I’ve been seeing posts lately in the wake of the LVL anti-piracy code being broken, with different methods on how to keep your Android package safe. Anti-piracy measures have always been fascinating to me, so I love diving into them and taking a look at what developers think are good and why. One of the latest crazes is using the PackageManager‘s “getInstallerPackageName” to verify whether or not the Market actually installed the apk file or not.
There are a few issues with this, though they are only minor issues depending on how you look at them;
- API call is a of the API Level 5, meaning it won’t reach all android users (Android 2.0 and up) – and “may not always work”
- It’s only a viable method if protecting for the Android Market
- It’s simply just something else for a pirate to patch, nothing too hard
- This prevents legitimate people from backing up the application, installing from without use of the Market, adb, etc.
It’s pretty self explanatory for the API level issue. If you want to target people below Android 2.0, then your can’t use this method to verify the installer source. It’s not going to be available, which may or may not be an issue depending on what other API’s you are targeting. On top of this though, it apparently doesn’t always work;
In a late edit, we removed a suggestion that you use a check that relies on GetInstallerPackageName when our of our senior engineers pointed out that this is undocumented, unsupported, and only happens to work by accident. –Tim (Securing Android LVL Applications – Android-Developers/Blogspot
Another issue that arrises from this method, is that it’s actually only set when being installed by the Android Market. If an application is not installed via the Market, attempting to retrieve this value will just return null. That’s ok right? Well, if you’d like to lock out customers who want to use this on multiple devices, or keep older versions of your application – then no it’s not. While this could be a small base of users, people may be purchasing your application and attempting to run it on a second Android device that doesn’t have access to the Market. Or possibly just using Astro File Manager to keep separate versions of your application – these would all be broken if you use this method, as once installing from anything but the Market happens, it will not return the correct value.
Ok, well if you don’t care about the rest of the cases so far and are willing to risk it, why bother? It may seem like your locking out a few legitimate users, but at this point you’ll probably lock out more legitimate users than you will pirates. Using any of the numerous tools out there, or even the ones bundling within the Android SDK can find you the function call to getInstallerPackageName, and quickly circumvent the check to see if what was returned was null or com.google.android.feedback.
So how can legitimate rooted users get around this annoyance? Well, I wouldn’t recommend it, but an easy way to get around this is simply editing your /data/system/packages.xml – inside this you will see the information for all the packages you have on your system. The actual important part you want to look at is the package header tag;
<package name=”com.package.example.name” codePath=”/data/app/com.package.example.name.apk” flags=”0″ ts=”1283990162000″ version=”25″ userId=”10066″ installer=”com.google.android.feedback”>
The tag in bold is only apparent when it is installed via the Market.
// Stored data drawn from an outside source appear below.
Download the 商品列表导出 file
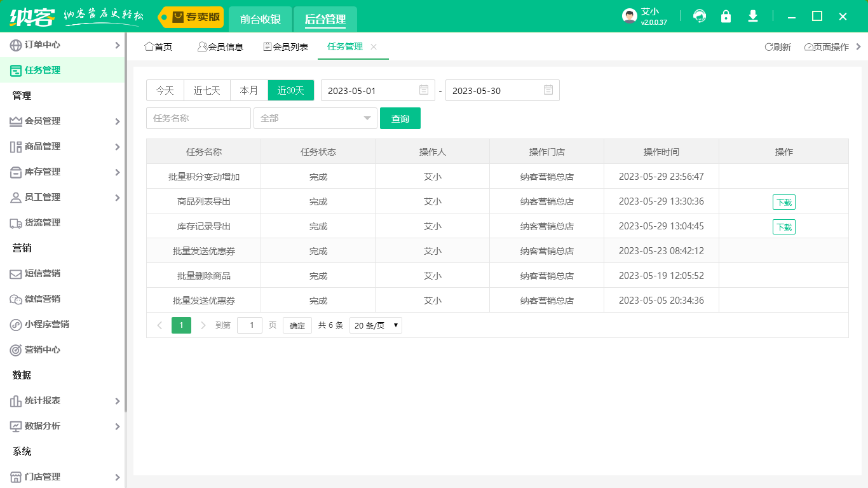 (x=783, y=201)
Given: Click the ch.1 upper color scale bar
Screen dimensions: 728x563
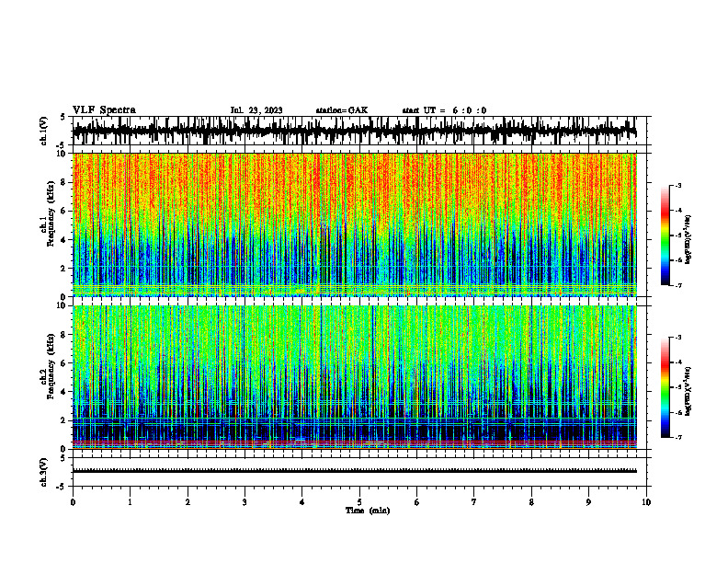Looking at the screenshot, I should click(x=665, y=236).
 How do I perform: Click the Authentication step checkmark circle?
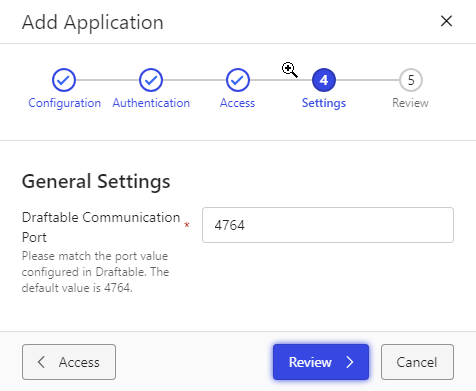(x=151, y=80)
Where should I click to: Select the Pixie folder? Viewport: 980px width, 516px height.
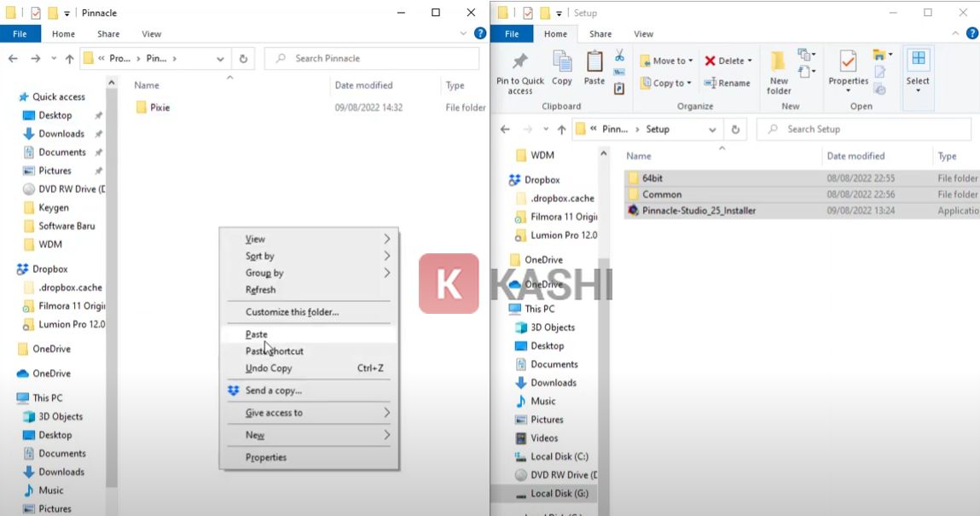click(159, 107)
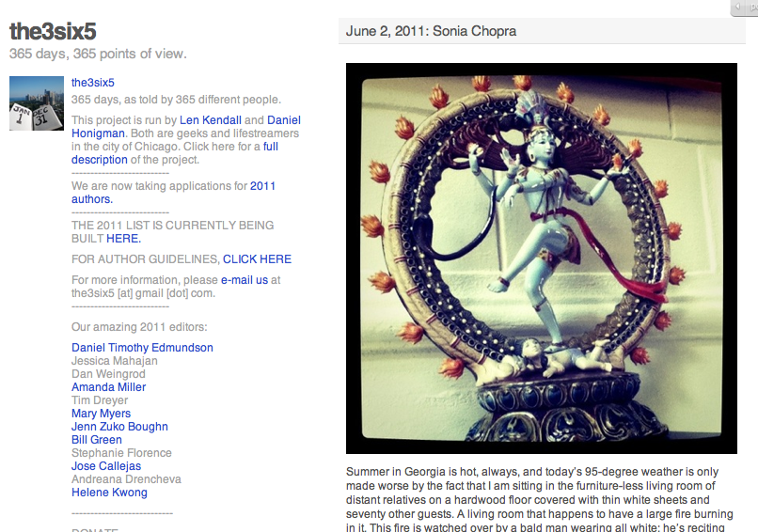Open the the3six5 profile name link
The image size is (758, 532).
[93, 83]

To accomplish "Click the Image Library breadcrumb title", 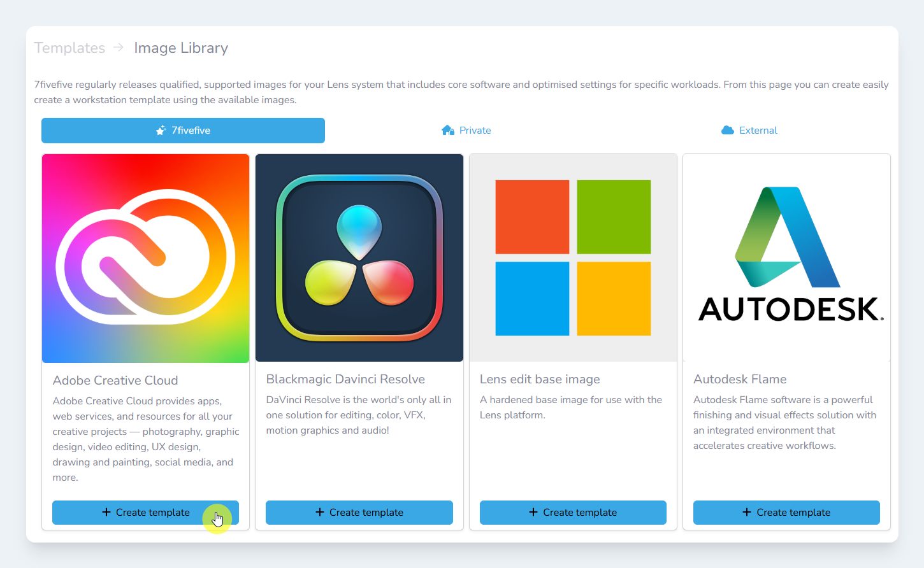I will click(181, 48).

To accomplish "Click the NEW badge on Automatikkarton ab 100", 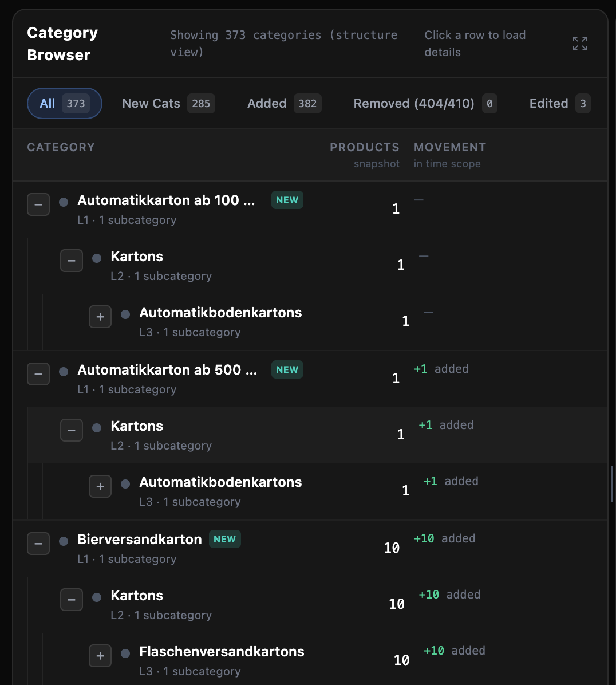I will (287, 200).
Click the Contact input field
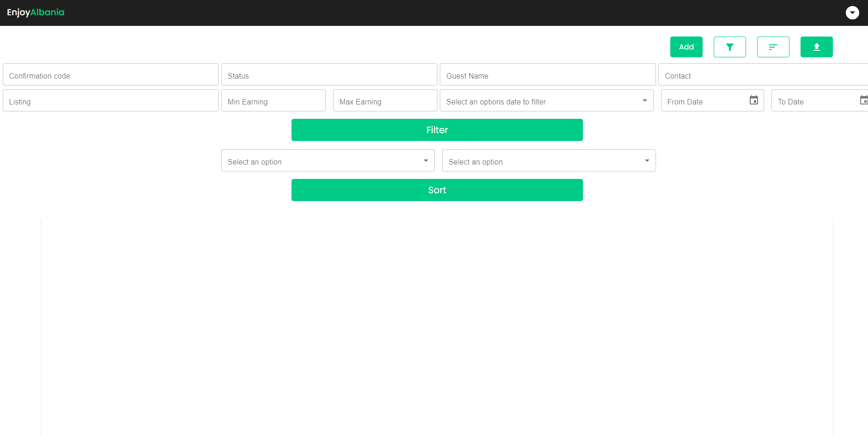Viewport: 868px width, 435px height. 762,75
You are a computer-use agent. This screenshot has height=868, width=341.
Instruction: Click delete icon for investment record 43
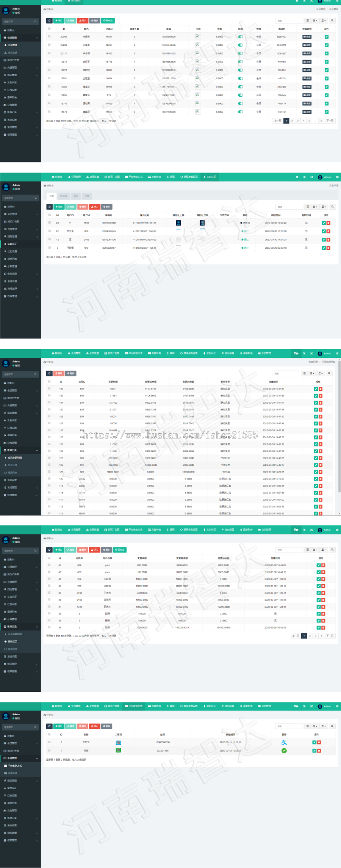click(323, 565)
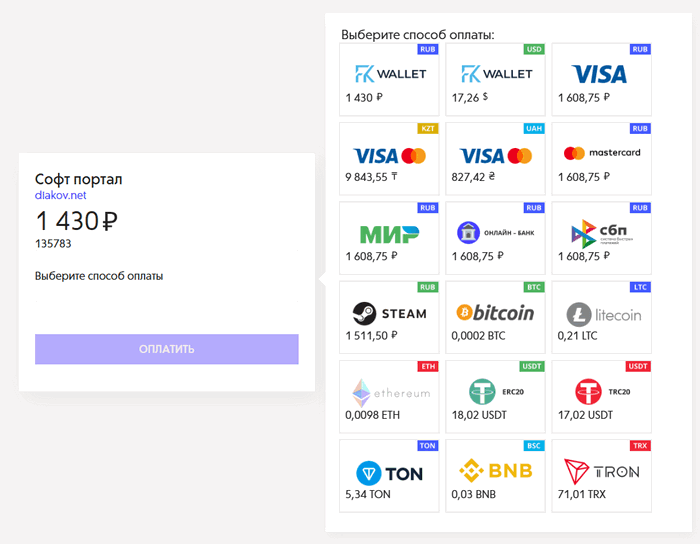Select СБП fast payment system
Viewport: 700px width, 544px height.
click(601, 238)
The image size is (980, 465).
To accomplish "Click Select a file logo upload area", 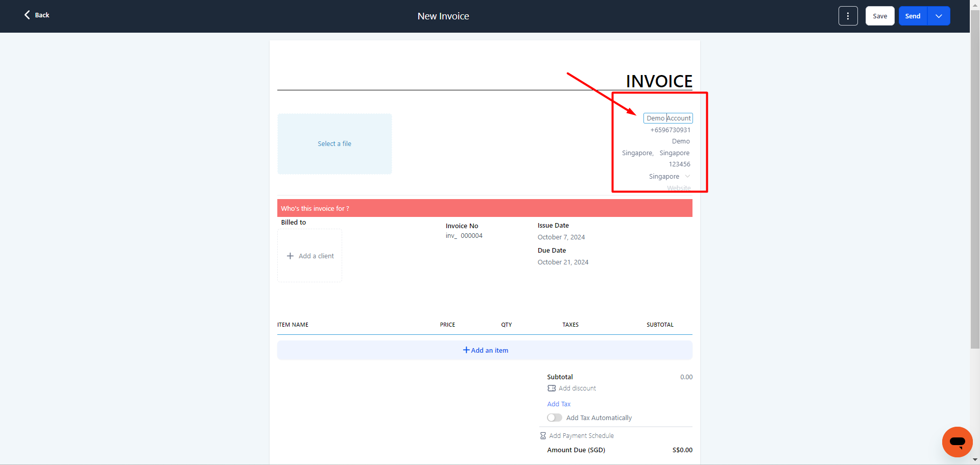I will pyautogui.click(x=334, y=144).
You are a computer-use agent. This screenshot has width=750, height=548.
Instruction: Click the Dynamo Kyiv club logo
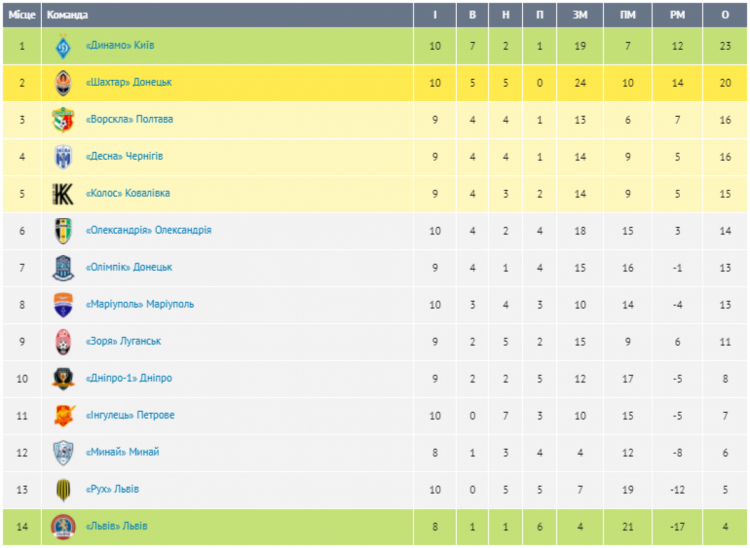point(63,46)
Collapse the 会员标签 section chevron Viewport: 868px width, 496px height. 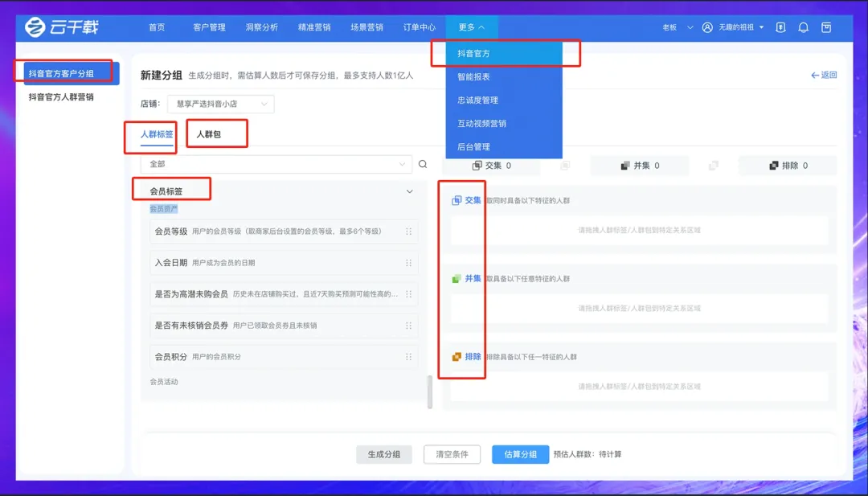pos(409,191)
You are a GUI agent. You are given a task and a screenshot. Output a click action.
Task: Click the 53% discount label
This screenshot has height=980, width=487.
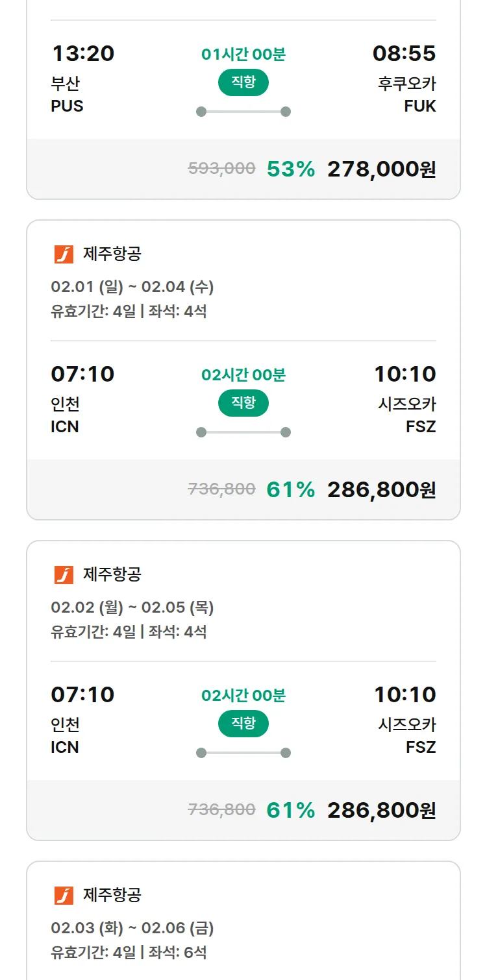290,169
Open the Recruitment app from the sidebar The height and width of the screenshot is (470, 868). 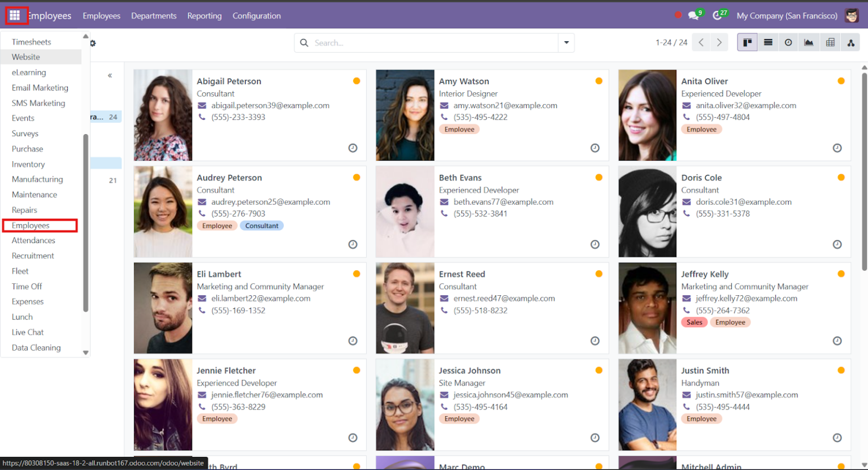(x=33, y=255)
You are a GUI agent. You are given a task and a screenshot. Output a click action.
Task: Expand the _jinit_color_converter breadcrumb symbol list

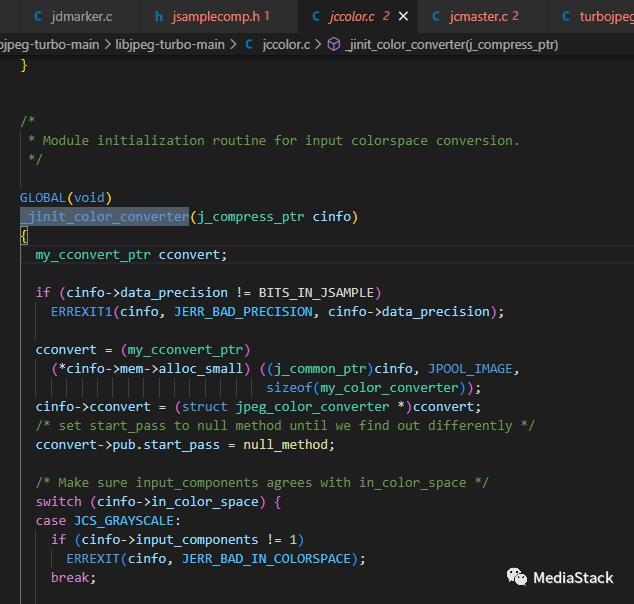[452, 44]
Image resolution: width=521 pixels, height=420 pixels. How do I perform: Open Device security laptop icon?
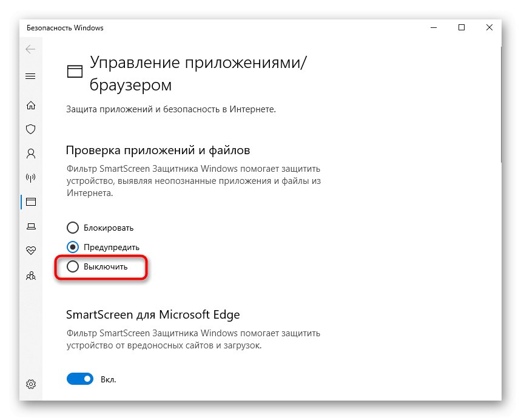(x=30, y=226)
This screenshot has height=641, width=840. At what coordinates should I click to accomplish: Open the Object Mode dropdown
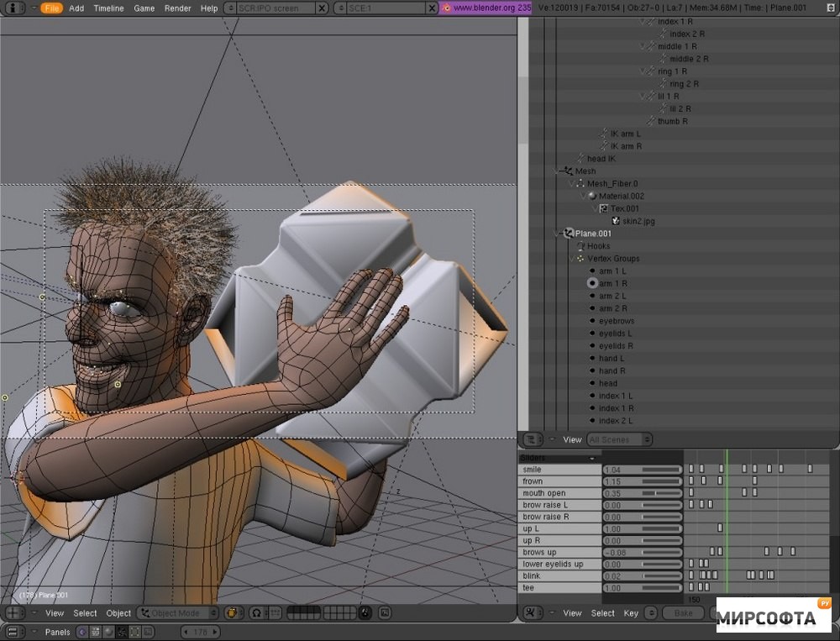tap(178, 612)
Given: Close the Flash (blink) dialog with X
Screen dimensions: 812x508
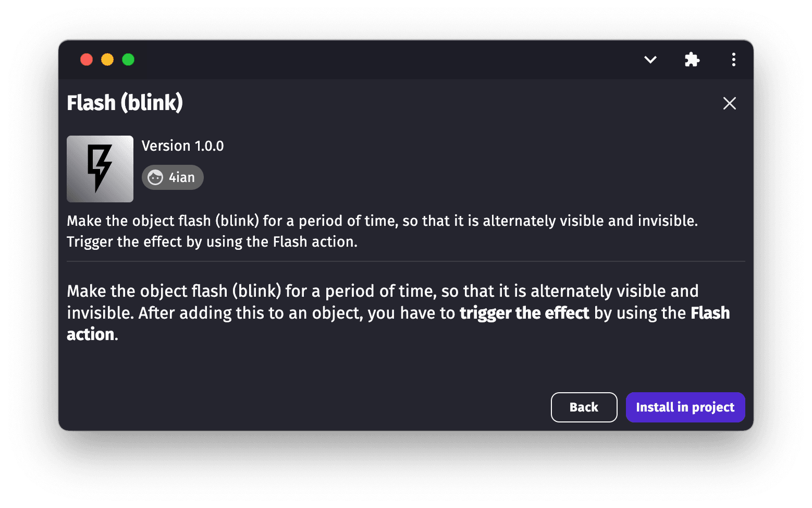Looking at the screenshot, I should point(729,103).
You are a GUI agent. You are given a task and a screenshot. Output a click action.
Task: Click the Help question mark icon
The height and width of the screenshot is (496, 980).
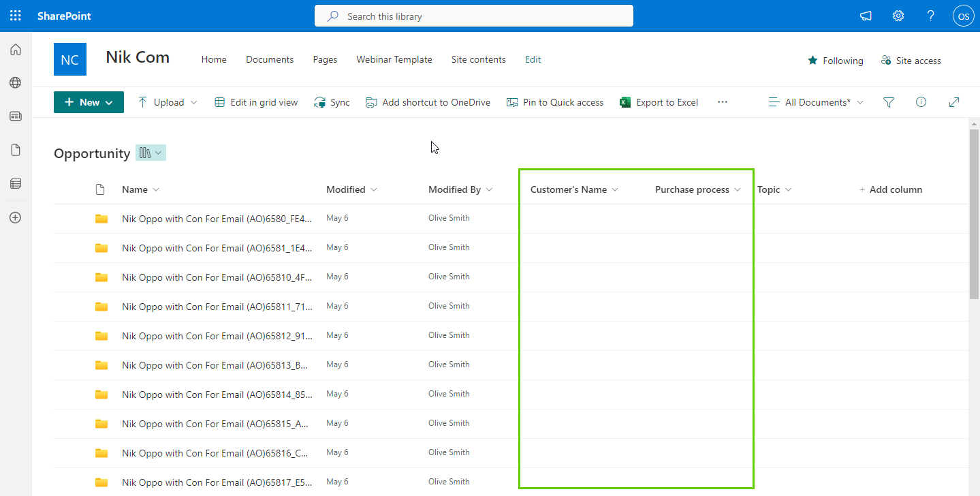pos(931,16)
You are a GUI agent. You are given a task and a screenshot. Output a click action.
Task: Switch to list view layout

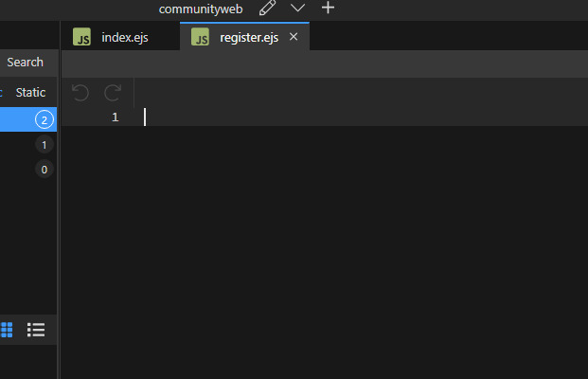[x=36, y=330]

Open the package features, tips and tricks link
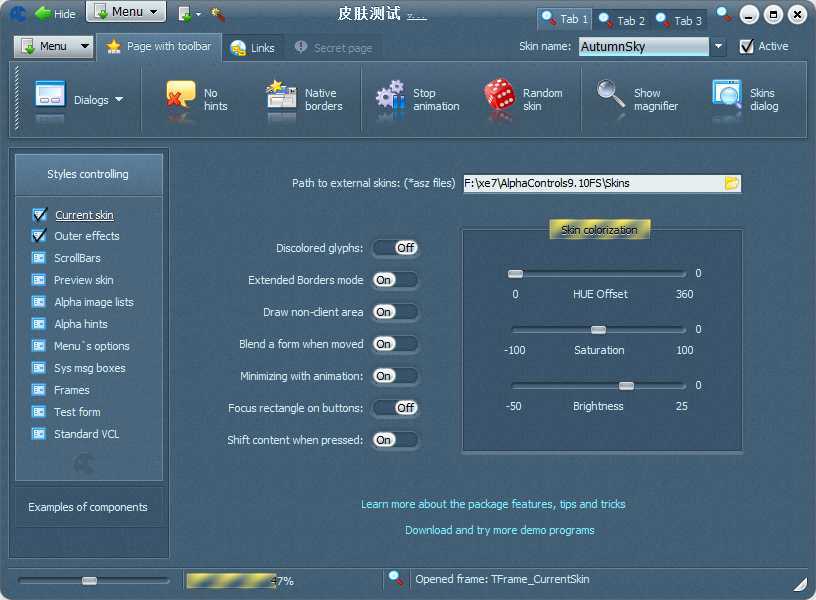[493, 504]
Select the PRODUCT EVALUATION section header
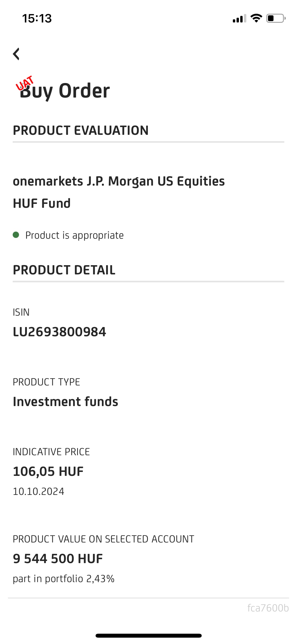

If you don’t have this in something that needs it… You could add it. If you want to change it to turn a different value, well here is where you can add it. Oh – and obviously this would require root.
After looking a little bit deeper into this, I remember the trusty old “pm” command – which actually works around almost all these issues. By doing the following simple command via ADB you can set the installer to anything;
pm install -i installername com.example.package
This will perform an install setting the “installer” to whatever you’ve chosen it to be. No reboot required, or root privileges needed – just access via ADB.